HACKER Q&A
📣 noduerme

Panicking about new AWS MFA reqs


I've run dozens of servers/services/DBs on AWS as the root user for years. I will never, ever set up MFA there or anywhere else. I want only email verification through my private email server. No hardware keys to lose, and no cell phone to go missing or have to reload my credentials on (my phones disappear a lot). Suddenly the AWS root login tells me MFA will be required within 6 days through either a hardware key or an authenticator app.

There seems to be no way to get in touch with Amazon about it, so I'm asking here. Anyone else in the same situation?

BTW, Don't tell me just accept it. If you do, you don't get what I'm talking about. I can't get a phone number of who the f** I'd have to talk to there to permanently exempt my account from this req. I've been moving stuff there for 10 years and I'm managing $100k /yr through them at least. Moving verification to an authenticator app or key is MUCH less secure for my living situation.


  👤 necovek Accepted Answer ✓
> MUCH less secure

I accept that this might be true for your situation today (though I doubt that: apart from someone potentially hacking your mail server, they could also hack into your domain registrar or DNS provider, and MFA would protect you from that, even if you'd have other, bigger problems due to losing your mail), nothing stops you from keeping the security level high (eg. use a long passphrase for your MFA device instead of a simple pin; if it's a phone, encrypt it too...).

I am guessing what you mean is that it would be a lot more inconvenient but not much more secure: it helps to be honest with oneself if you want useful advice.

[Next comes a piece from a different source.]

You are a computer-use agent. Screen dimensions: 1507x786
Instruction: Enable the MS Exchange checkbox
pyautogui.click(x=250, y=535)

Otherwise, the only thing you are signing up for is people telling you how you can make it more secure (like I did :)).

So, which is it?


👤 solardev
Can't you just use Bitwarden or 1password or similar? They just store your 2FA in the cloud so it's not tied to any device.

It's a hassle for you, but Amazon isn't going to go out of their way for you. $100k is chump change to them...


👤 necovek
If it's about convenience and not security, you can trivially make a TOTP "authenticator" as a script to use for any service. If you really don't think this provides any extra security, you might push the private key to public GitHub to avoid ever losing it. You'll need to adapt all your verification steps to include a callout to the script, which might be easy or hard depending on the desire.

Now, I would strongly advise against this (and I am deliberately low on details), but if you know what you are doing, nothing can stop you.